# Sir Vapes first juice testing day.



## BigGuy (10/5/15)

All the devices that were present on the day.




The oke with a cloud for a head @VandaL We had 8 new juices for testing all blind testing @Mitch 








Was very interesting to get the juice cards back and go through each card knowing the make up of the juice to see the difference in description from each tester.




The neighbors thought there was a fire but it smelt nice. 




@Mitch and his better half who spoilt him with a cherry bomber.




4 clear favorites scoring an average of 9.5, 9, 8.5 and 8.5 out of 10 these 4 will go into production.

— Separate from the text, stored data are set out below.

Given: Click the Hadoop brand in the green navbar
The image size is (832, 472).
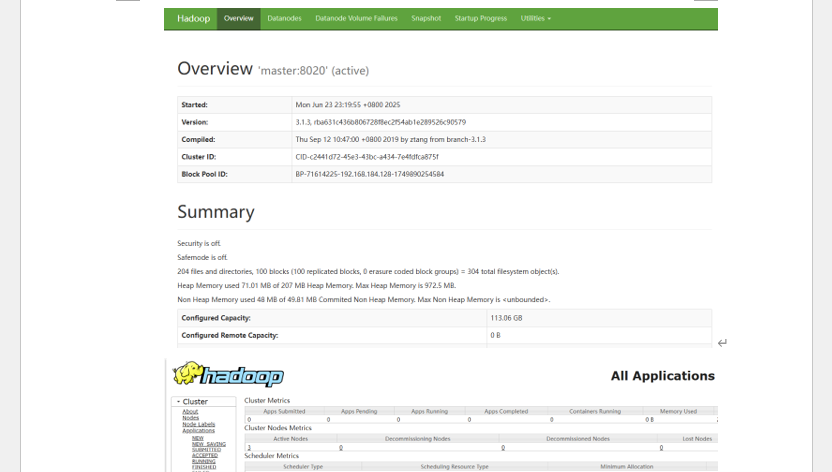Looking at the screenshot, I should 193,19.

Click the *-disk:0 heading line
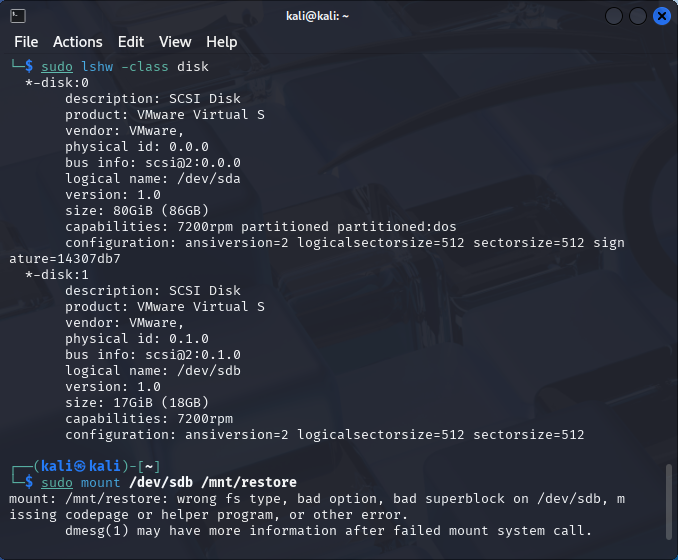click(x=57, y=83)
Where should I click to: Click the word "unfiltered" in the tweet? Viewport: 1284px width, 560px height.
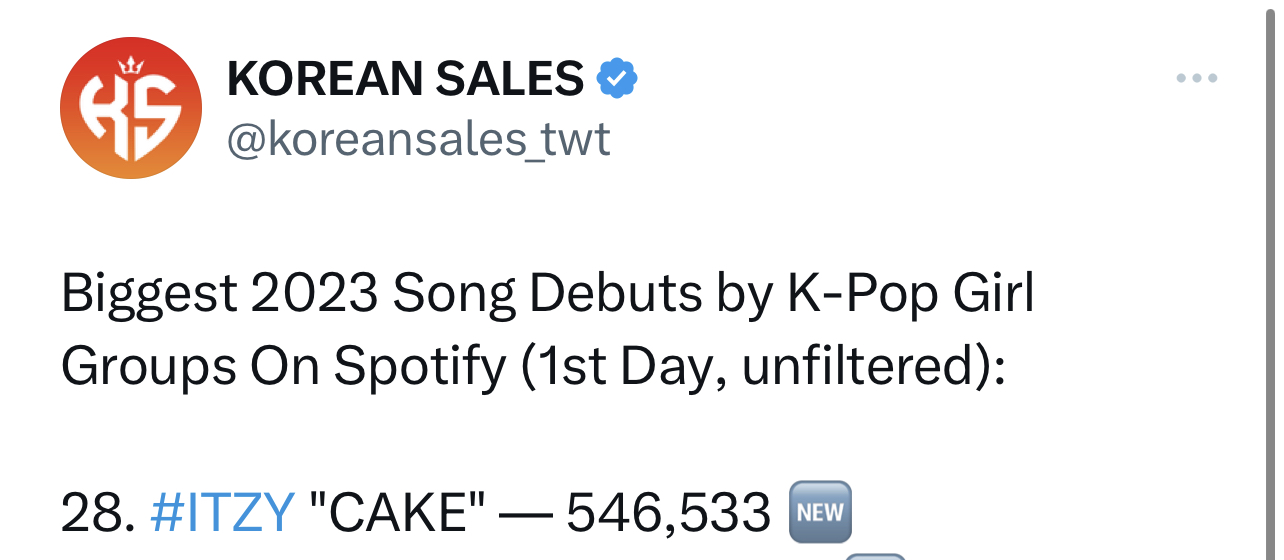[856, 368]
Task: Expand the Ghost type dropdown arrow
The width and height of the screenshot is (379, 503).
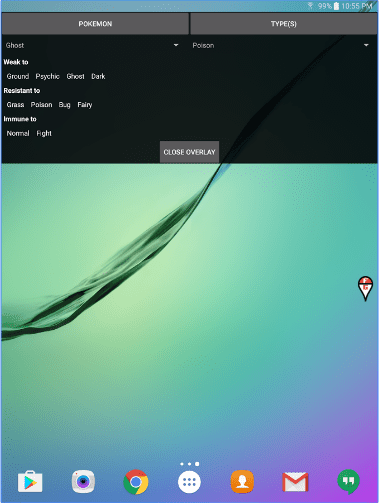Action: 176,45

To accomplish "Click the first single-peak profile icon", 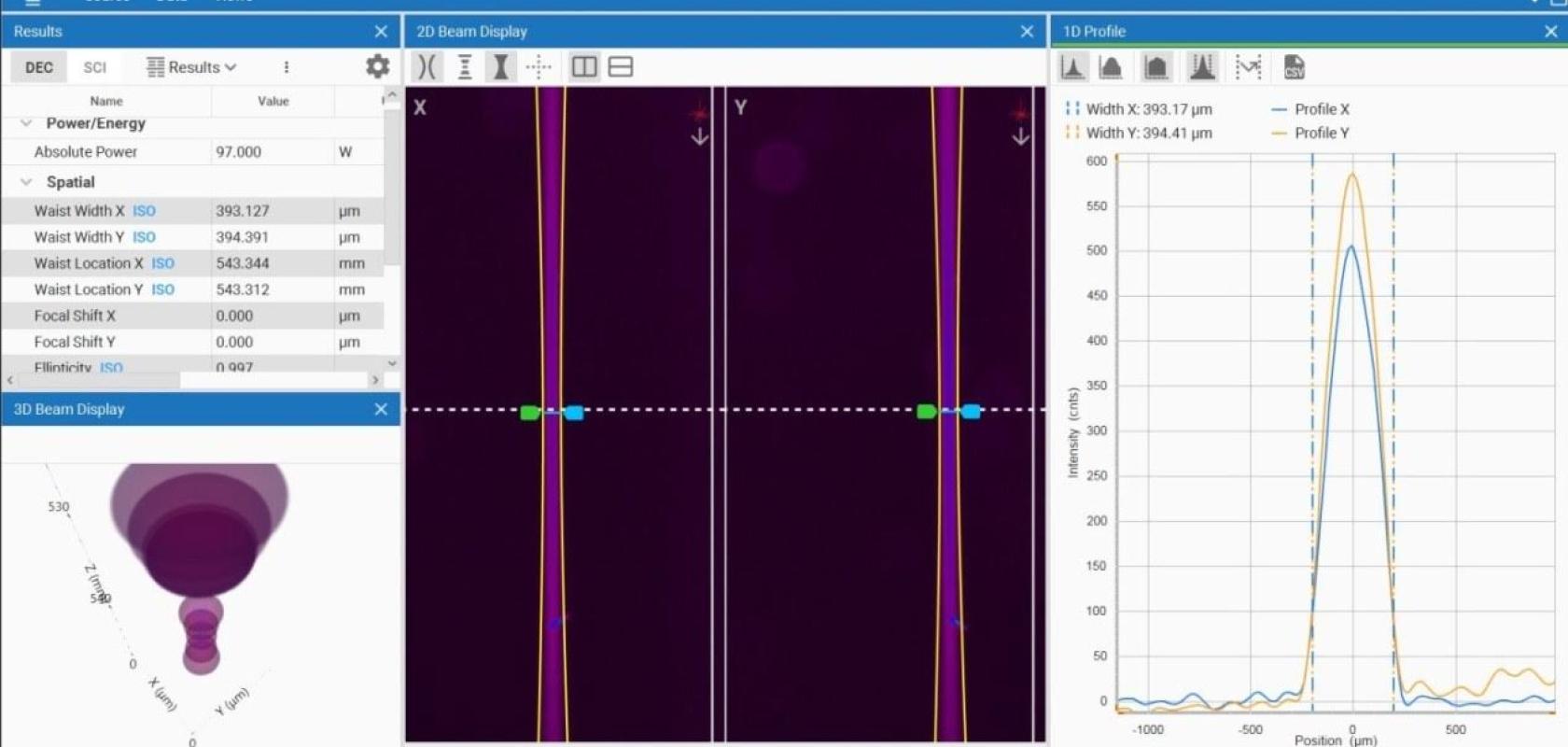I will tap(1073, 67).
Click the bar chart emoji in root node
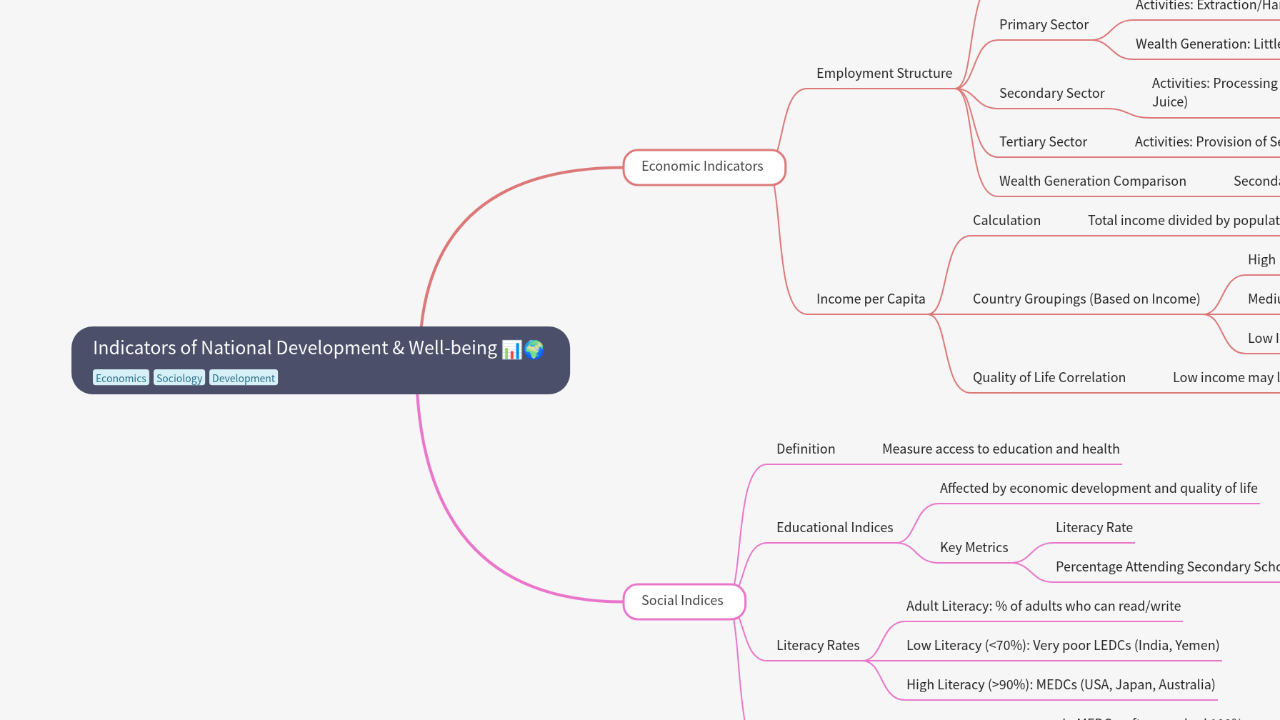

On Behalf of SIR VAPE we would like to thank those that attended, yes it was tough tasting 8 juices blind but overall the results were brilliant and we achieved what we were wanting from the event. Watch this space as this will be a regular event.


Regards

BIGGUY and HOBBIT

Reactions: Like 2 | Winner 2


----------



## Andre (10/5/15)

Way to go! Well done.

Reactions: Like 1


----------



## Mitch (10/5/15)

What an awesome day. Thank you to the Sirs for having us. Tasty tasty juices.

Reactions: Like 1


----------



## deepest (11/5/15)

haha neighbors must have been like WTF fire !!!!!!!!!

Reactions: Like 1


----------



## SamuraiTheVapor (11/5/15)

That looked like loads of fun 

Good job guys, next time have one of these in Cape Town

Reactions: Like 1


----------



## ET (11/5/15)

Was an awesome afternoon out


----------



## Rob Fisher (11/5/15)

Pity it wasn't advertised a bit more... would loved to have joined...


----------



## BigGuy (12/5/15)

@Rob Fisher Hi Rob sorry it was not meant to be a open day, it was advertised to our Durban clients on our whatsapp group but it was more of a focus group type of day. And being a self proclaimed menthol head and not having a menthol in anything it would have wasted your time. Maybe next time.


----------



## Rob Fisher (12/5/15)

BigGuy said:


> @Rob Fisher Hi Rob sorry it was not meant to be a open day, it was advertised to our Durban clients on our whatsapp group but it was more of a focus group type of day. And being a self proclaimed menthol head and not having a menthol in anything it would have wasted your time. Maybe next time.



Ahhh no Menthols... Kewl... if there are any menthols give me a shout!

Reactions: Like 2


----------